Alicante is widely known as the most popular city to find these celebrations, with several mock battles taking place across its various beaches.
Yes, there really is an event where Spanish people spend the day throwing tomatoes at each other.
La Tomatina takes place in the tiny town of Buñol, near Valencia, where thousands of people take to the streets and hurl tomatoes at one another. The event occurs each year on the fourth Wednesday of August and, according to the official La Tomatina website, originally started in 1945. This was following a disruption during a parade, where angry locals grabbed tomatoes from a nearby fruit stand, lobbed them at each other and, unknowingly, started a 74-year long tradition.
From tomatoes to animals, the San Fermin festival takes place each July and is famous for its procession of leading bulls through the town centre. Originally started in honour of the patron saint San Fermin, the festival has become an incredibly lively affair, featuring a number of fiestas, bull fights, markets and, of course, lots of drinking and eating.
The main highlight though is ‘Encierro’ where Spanish locals run 800 metres between the Calle Santo Domingo to the bull ring, while a stampede of bulls chase behind them.
The Holy Week Of Spanish Festivals
Holy Week – or Semana Santa as it’s known in Spain – is a stunning festival which takes place in the week leading up to Easter.
Elaborate events take place each day across a number of different cities throughout Spain. The most famous processions are held in Seville and Malaga, but the cities of Valladolid and León are growing in popularity as well. During the events, members of local parishes and religious brotherhoods parade ornate religious-themed floats around the city. Locals dress up in traditional costumes while live bands play sombre music, making for a truly unique Easter experience.
Haro Wine Festival
One of the crazier events on our list, the Batalla del Vino takes place each year in the town of Haro in the Rioja region of Spain. While it may technically still be a festival, many of the locals see it as more of a battle, with the town erupting every June with a variety wine drinking competitions.
The event starts the day fairly calmly, holding mass at 9AM. As soon as that’s out of the way though, carnage ensues, with more wine actually ending up on your clothes, instead of down your throat. It literally ends up everywhere.
Carnival celebrations take place throughout Spain. Wherever you find yourself in the country in the weeks leading up to Easter, you won’t be too far away from a Carnival celebration.
That’s not to say that all Carnival events are equal – they really aren’t. A few select destinations really go above and beyond for their celebrations, including Cádiz and Sitges. However, by far the most popular Carnival destination is the island paradise of Tenerife. Here you will find extravagant costumes, spectacular parades and an abundance of music and alcohol that rivals all other Spanish festivals.
If you think you’ve seen a bonfire, think again.

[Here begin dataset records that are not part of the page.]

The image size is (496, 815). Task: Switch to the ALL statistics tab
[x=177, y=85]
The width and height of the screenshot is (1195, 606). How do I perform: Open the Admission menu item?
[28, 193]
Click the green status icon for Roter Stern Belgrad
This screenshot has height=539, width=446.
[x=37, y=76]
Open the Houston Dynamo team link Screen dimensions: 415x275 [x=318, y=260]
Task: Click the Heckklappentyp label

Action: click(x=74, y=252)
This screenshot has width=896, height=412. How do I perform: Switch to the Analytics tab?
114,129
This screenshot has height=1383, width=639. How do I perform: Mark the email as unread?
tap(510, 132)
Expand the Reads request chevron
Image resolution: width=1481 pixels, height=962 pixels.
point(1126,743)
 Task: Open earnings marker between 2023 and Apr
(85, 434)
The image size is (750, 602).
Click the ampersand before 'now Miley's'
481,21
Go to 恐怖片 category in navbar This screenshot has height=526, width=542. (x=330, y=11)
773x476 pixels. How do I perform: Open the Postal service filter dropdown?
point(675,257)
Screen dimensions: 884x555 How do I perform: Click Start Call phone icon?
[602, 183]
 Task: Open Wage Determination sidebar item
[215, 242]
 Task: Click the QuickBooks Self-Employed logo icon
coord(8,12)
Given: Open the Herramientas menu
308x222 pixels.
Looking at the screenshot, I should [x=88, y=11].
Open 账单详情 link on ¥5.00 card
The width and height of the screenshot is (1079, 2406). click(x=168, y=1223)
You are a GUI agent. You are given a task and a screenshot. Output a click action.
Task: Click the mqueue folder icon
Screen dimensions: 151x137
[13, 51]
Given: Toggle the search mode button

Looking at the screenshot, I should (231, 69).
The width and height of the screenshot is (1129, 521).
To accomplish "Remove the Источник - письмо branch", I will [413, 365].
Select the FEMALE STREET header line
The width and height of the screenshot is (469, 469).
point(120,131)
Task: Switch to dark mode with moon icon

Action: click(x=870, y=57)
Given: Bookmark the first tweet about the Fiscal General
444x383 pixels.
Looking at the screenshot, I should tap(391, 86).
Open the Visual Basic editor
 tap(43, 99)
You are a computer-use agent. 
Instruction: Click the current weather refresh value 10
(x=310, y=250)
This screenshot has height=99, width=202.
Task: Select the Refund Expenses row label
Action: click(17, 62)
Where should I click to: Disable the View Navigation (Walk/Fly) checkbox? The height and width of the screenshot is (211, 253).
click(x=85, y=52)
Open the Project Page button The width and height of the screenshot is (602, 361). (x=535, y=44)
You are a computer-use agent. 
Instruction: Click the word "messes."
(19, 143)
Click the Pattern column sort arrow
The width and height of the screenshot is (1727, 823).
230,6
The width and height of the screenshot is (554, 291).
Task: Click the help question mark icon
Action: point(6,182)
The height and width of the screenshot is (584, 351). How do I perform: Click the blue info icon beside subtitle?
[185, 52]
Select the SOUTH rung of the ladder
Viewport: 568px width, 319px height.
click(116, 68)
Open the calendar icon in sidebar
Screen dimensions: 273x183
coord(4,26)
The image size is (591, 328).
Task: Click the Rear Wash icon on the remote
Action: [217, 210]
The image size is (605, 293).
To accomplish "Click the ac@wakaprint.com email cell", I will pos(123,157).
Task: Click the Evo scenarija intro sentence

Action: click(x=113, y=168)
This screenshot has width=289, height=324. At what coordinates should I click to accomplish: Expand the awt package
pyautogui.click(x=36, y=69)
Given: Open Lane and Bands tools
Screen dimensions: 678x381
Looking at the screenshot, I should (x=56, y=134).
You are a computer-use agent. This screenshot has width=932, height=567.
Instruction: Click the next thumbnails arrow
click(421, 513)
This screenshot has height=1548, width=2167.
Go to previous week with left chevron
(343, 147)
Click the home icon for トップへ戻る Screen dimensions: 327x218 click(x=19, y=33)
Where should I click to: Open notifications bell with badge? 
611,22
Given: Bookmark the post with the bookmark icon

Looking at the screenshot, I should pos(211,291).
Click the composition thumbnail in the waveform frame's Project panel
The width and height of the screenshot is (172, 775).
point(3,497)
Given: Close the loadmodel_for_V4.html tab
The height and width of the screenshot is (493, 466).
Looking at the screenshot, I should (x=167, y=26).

The Spanish festival known as Las Fallas is a truly unique experience. For four days in the middle of March, the city of Valencia transforms itself into a carnival of huge papier-mâché figurines, performances and fireworks. Not only that, but the festival finishes with a breath-taking display of huge bonfires that burn through the night. It really is a must-see event.
Feria de Sevilla
As you might have guessed, the Feria de Sevilla festival takes place in the city of Sevilla. Otherwise known as the April Fair, the event is dedicated to celebrating all that Andalusia is famous for. Flamenco, horses, sherry – the festival is an extraordinarily colourful extravaganza which is perfectly family friendly during the day, and very much more adult-friendly at night. With free-flowing alcohol and parties raging through the night, the weeklong event is an authentic representation of Spanish culture.